20-Something, Hipstercrite Life, Writing

How to Overcome Writer’s Block With the Help of Social Media

writer's block

I thought that once the film premiered, my creative juices would be flowing like an unbridled river out of every pore in my body.

Boy, was I wrong.

Since the film premiered over nineteen days ago, I’ve felt creatively adrift. Lost in a sea of cerebral noise.

Not only have I had difficulty constructing coherent sentences, the creative gauge has been running on fumes. For the first time in a great while I’ve had absolutely no interest in writing. I barely know what I’m feeling right now, so the ability to express thought, emotion and inspiration into words seems impossible. All the ideas and characters that playfully swim through my head have been snuffed by anxiety and fear. Though I try not to let it, reading the occasional “mixed review” of our film sends me into a spiral of self-doubt. I’d like to think I’m able to handle criticism, but it’s never easy.

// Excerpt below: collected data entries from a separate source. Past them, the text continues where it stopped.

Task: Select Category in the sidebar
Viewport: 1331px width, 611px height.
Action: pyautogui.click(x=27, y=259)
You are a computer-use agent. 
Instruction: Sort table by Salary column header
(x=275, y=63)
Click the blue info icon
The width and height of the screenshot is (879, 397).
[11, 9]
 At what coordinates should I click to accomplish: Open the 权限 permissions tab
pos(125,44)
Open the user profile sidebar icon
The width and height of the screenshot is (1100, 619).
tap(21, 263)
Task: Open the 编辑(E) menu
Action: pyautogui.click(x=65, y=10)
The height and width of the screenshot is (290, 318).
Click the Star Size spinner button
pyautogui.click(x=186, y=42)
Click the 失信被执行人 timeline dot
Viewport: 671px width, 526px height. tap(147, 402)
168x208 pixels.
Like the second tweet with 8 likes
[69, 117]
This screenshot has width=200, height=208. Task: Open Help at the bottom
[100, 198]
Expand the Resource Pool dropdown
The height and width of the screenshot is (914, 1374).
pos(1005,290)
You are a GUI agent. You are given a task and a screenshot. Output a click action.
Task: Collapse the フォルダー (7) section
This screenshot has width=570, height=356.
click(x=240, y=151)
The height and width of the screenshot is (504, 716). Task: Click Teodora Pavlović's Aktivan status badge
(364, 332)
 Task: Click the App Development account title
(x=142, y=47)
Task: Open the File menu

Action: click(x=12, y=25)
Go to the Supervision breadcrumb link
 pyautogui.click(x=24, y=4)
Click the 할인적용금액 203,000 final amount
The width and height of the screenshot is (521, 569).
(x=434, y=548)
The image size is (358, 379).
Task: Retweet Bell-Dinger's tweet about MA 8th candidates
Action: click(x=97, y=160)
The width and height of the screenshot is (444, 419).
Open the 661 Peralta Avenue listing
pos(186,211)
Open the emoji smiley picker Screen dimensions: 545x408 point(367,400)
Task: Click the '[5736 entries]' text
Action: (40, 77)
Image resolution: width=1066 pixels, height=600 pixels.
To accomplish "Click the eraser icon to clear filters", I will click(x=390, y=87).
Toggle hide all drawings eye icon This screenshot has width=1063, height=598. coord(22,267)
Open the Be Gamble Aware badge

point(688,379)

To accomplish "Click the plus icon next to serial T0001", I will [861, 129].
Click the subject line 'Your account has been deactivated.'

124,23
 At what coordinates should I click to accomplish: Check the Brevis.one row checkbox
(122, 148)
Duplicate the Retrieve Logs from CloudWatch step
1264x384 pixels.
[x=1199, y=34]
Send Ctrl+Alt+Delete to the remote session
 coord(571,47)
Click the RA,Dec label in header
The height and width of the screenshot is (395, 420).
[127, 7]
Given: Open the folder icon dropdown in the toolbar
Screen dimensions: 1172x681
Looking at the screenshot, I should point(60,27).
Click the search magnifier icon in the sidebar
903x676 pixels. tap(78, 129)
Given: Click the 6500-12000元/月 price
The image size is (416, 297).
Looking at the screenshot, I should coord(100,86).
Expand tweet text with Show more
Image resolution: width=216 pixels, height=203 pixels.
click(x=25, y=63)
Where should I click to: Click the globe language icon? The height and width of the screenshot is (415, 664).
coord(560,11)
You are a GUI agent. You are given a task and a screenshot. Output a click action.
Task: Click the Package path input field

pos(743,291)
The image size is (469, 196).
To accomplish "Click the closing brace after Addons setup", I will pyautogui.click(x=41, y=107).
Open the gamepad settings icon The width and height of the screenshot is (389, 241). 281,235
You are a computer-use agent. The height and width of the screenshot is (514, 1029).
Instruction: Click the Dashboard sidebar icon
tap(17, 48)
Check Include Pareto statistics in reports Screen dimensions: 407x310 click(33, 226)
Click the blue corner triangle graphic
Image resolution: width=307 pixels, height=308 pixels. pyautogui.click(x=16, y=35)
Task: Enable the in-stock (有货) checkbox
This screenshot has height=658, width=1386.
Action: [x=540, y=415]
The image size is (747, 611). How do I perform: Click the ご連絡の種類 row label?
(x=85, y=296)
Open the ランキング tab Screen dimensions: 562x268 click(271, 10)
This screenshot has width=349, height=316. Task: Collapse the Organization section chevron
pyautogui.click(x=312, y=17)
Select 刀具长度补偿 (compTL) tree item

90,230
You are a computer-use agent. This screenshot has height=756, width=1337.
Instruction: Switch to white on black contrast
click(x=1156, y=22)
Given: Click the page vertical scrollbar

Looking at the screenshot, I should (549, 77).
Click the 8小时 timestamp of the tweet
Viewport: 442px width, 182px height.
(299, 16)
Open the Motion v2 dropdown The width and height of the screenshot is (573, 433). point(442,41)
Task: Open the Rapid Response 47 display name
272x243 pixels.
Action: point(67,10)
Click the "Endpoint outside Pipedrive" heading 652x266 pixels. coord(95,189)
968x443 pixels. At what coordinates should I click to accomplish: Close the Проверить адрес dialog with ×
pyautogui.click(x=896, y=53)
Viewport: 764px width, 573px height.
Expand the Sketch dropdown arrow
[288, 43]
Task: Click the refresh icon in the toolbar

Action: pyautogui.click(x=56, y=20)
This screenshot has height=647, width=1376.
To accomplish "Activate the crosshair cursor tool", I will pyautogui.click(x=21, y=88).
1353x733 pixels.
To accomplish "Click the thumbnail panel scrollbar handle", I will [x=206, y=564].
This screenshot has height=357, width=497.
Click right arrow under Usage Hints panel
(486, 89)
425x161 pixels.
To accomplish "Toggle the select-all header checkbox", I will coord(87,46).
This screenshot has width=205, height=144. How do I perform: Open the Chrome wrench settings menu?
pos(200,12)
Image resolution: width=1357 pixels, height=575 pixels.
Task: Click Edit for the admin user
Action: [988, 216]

Instead of enjoying a creative milestone that I never would have imagined achievable, I’ve been a cantankerous curmudgeon incapable of relaxing and taking in the moment. I’ve been plagued with worries of what the next step is.

The truth is, I have no clue what the next step is and because of that, I feel completely paralyzed.

I’ve never planned, just ran hard towards a large obelisk on the horizon that contained fanciful goals of a little girl who loved film and literature. I tackled the behemoth this year and have started chipping away, rediscovering past dreams and hopes. I can’t let the adult me get in my way.

As I’ve struggled to get my mojo back, many of you  were sweet enough to share your tips on overcoming writer’s block on my Facebook and Twitter pages. I’d like to share some of those tips with you here. What do you do to overcome writer’s block?

John McElhenney said: “Change your music, your coffee, or go for a walk.

Robert Luke: “Live life and it just happens. Also watch your favorite movies or TV shows.”

And along the same lines, Kristina Carpenter stated: “Watching movies about writers inspires me: Sylvia, Midnight in Paris, and oddly enough The Devil Wears Prada.

Both Mike G and Ben Griffin suggested exterior influences such as “bourbon” and “mind-altering substances“.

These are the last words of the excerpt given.